AS ESPECIARIAS/SPICES

Recolha da Pimenta/harvesting pepper, "Le livre des merveilles de Marco Polo", data desconhecida/date unknown


Gengibre/Ginger, "Le livre de simples médicines", 1480

E OUTROS CONDIMENTOS
Aqui deve ressalvar-se que a Península Ibérica foi um sitio realmente privilegiado. Desde há muito que se conheciam uma verdadeira panóplia de especiarias nesta parte da Europa, devido à sua aproximação ao mar e os seus portos fazerem parte da rota comercial marítima.
Muitas daquelas que nós considerávamos comuns eram vistas como raras e exoticas e mesmo desconhecidas em outras regiões do continente, embora em Portugal não tenham sobrevivido muitos documentos que comprovem que tipo de especiarias tenham sido usadas no período medieval.
As especiarias, que também eram conhecidas como cheiros ou aromas, estavam divididas em duas categorias: As indígenas, aquelas que chamamos ervas aromáticas, como o endro, o louro e outras ervas típicas de cada região, e as exóticas, que ainda hoje designamos como especiarias e que provinham de longínquos lugares, como a pimenta preta, o açafrão, a canela, etc.
Eram vendidas em pequenas quantidades, a preços altíssimos. Mas as ervas que se apanhavam na mata ou se cultivavam no jardim (principamete a salsa que era muito valorizada no norte e Leste europeu por ser considerada como fortificante do sangue) eram grátis. Aliás, os jardins eram uma parte essencial de cada cozinha medieval, tal como para os mosteiros ou para os médicos. Eram destes jardins que se retiravam a maior parte das especiarias frescas usadas nas receitas. Talvez tenha sido essa a razão de se ter diferenciado as exóticas das outras, por seram caras ou por seram fáceis de se obter.
Também a medicina valorizava o uso de especiarias, garantindo uma digestão mais fácil de pratos mais pesados e vigor no sangue. Igualmente eram usadas num preparado de leite e mel para os recém-nascidos, acreditando-se que era mais saudável que o leite materno. Temos que ter em mente que o antecedente do uso das especiarias na culinária foi a medicina, com as suas virtudes descobertas para curas de doenças. E não nos devemos esquecer que, quer médicos, quer cozinheiros também eram boticários, tal como o eram os monges.
Devemos considerar que o paladar medieval era bem diferente do nosso e que o uso de especiarias não servia para disfarçar maus sabores. temos que ter em mente um simples facto: Se havia a hipótese de se usar algo exuberante, então, usava-se. E isto tmabém se reflectia no uso das especiarias. Algumas receitas levavam 14 diferentes e nenhum prato era considerado como bom se não levasse 2 a 4 especiarias. Note-se que o sal, as cebolas e o alho também entravam nesta categoria. A utilização exagerada destas não era, de manaira alguma, comprovativo da putrefacção dos alimentos.

AND OTHER CONDIMENTS
In this topic one is forced to say that the Iberian Peninsula was a privileged place. A panoply of spices were known for a long time in this part of Europe, since of its closeness to the sea and because its harbours were part of the maritime commercial routes.

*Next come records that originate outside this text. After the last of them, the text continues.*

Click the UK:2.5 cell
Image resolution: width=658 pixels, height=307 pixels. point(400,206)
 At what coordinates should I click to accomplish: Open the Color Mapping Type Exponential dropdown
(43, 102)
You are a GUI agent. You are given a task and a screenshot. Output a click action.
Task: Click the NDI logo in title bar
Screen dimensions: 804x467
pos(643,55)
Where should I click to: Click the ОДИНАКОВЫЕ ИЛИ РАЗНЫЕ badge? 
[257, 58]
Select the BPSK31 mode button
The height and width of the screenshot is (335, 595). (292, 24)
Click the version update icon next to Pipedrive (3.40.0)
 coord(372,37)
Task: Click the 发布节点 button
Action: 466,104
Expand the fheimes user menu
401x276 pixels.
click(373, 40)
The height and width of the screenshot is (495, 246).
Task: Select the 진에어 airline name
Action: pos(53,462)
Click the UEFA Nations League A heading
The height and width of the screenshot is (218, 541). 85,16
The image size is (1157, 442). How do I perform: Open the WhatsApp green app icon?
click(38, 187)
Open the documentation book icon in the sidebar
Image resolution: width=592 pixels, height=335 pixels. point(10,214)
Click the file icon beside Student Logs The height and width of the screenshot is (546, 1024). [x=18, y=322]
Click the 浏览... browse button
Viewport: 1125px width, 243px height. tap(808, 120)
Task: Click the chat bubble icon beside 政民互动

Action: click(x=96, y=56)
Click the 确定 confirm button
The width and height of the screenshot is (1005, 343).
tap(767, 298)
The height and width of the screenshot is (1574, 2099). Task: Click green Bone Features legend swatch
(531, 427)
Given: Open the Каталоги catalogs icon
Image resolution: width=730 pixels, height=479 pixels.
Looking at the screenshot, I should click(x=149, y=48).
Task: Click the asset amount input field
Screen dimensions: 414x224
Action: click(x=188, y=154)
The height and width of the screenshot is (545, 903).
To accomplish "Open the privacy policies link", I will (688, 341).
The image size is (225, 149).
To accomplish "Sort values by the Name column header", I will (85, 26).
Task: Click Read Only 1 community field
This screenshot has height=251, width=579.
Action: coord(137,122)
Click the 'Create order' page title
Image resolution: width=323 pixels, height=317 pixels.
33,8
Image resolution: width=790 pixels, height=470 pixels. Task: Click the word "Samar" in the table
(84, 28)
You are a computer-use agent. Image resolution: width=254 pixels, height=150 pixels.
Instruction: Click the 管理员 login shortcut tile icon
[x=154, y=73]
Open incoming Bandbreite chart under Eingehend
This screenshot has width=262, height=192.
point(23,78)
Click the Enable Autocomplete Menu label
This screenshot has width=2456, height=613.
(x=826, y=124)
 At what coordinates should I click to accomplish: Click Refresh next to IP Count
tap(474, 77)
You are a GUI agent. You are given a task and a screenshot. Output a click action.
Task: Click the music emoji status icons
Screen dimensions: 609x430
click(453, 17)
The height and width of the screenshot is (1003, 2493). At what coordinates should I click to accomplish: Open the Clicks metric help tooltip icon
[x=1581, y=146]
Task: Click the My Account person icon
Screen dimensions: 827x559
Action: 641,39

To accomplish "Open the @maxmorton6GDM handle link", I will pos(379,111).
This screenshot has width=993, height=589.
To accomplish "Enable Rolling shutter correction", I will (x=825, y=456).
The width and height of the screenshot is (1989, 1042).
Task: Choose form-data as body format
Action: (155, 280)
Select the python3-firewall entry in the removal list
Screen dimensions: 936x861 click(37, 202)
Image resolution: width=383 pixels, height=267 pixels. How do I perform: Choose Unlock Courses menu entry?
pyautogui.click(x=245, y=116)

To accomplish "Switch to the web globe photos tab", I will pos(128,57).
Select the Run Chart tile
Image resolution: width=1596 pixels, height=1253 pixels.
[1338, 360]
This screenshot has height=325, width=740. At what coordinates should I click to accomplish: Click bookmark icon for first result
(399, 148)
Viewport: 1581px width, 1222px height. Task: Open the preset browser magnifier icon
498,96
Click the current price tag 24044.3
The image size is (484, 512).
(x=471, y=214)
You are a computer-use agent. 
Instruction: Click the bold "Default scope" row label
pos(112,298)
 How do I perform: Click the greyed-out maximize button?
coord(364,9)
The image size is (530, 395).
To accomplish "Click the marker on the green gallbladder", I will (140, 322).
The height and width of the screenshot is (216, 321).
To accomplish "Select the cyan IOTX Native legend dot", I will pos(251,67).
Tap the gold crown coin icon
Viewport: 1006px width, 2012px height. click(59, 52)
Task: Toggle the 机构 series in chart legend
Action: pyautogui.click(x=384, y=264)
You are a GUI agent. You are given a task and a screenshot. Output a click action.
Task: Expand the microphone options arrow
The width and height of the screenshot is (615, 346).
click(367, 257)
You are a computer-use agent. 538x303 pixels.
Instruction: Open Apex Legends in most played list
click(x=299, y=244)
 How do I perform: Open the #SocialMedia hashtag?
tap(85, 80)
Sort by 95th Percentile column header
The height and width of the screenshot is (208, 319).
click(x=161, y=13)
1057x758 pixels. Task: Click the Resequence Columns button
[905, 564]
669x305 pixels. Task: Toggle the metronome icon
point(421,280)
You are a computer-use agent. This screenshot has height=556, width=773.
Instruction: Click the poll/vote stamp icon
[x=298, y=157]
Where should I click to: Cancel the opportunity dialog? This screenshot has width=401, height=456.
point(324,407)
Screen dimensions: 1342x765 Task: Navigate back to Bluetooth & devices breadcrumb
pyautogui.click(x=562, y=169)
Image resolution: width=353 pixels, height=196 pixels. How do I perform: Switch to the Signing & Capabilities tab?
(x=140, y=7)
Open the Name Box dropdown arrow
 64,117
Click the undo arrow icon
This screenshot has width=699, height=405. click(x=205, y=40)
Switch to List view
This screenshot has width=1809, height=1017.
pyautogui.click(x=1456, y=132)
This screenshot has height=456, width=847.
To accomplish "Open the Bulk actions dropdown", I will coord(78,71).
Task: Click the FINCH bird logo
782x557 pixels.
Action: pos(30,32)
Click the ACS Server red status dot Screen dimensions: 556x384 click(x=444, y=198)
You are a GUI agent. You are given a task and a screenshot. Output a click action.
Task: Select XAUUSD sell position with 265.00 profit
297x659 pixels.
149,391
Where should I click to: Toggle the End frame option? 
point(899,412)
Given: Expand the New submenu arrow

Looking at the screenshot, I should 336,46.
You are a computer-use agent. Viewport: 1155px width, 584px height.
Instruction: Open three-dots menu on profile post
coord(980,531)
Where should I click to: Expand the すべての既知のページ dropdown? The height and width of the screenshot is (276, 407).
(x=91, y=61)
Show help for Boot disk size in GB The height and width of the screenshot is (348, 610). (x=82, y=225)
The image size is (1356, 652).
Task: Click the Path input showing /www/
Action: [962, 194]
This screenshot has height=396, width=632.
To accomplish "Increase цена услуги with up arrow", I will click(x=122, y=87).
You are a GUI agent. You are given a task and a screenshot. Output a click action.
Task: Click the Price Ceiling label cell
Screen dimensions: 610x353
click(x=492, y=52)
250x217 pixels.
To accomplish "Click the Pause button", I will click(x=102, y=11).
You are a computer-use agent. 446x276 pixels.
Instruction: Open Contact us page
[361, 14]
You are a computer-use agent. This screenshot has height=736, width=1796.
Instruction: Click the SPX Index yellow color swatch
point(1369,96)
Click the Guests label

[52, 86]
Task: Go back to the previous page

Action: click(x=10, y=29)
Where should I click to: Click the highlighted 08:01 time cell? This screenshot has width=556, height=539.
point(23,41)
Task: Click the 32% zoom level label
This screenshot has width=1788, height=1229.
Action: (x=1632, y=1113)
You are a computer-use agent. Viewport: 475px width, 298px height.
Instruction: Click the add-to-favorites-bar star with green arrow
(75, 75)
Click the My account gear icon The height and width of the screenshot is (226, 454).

A lot of them that we considered usual today were exotic and even unknown to other parts of the continent. Although in Portugal there haven't survived many documents that could prove which spices were used in the Middle Ages.
Spices, that were also known in the Middle Ages as aromas, were divided into 2 categories: The indigenous, the ones that we call aromatic herbs, like dill, laurel and other herbs Typical to each region, and the exotic that we still today call spices and that came from further away, like black pepper, long pepper, saffron, cinnamon, etc.
They were sold in small amounts and high prices. But spices that were picked in the woods or grown in the gardens (specially parsley that was highly valued in the North and East of Europe for it was considered a blood strengthener) were for free. In fact, gardens were considered an essential part of the medieval kitchen, as for medicine and monasteries. It was from these gardens that most of the spices were taken fresh. Perhaps that is the reason why exotic spices were separated from the others, because they were expensive and harder to obtain.
Also medicine valued the use of spices, granting an easy digestion and vigorous blood. Likewise, they were used in a milk preparation with honey for the new born babies, believing that it was healthier then mothers blood. We must always have in mind that the ancestor of the use of spices was medicine, with it's discovered healing properties. And we mustn't forget that cooks and doctors alike were apothecaries, just as monks.
Medieval taste was very different from ours and didn't exist to disguise bad flavours. We have to remember one simple fact: If there was the chance to use something exuberant then it was so. And that also reflected on spices. Some of the recipes had up to 14 different spices and no dish would be considered good enough it it hadn't at least 2 to 4 different ones. Notice that salt, onions and garlic were also considered part of this category. The exaggerate use of spices cannot be proof of the rottens of the food.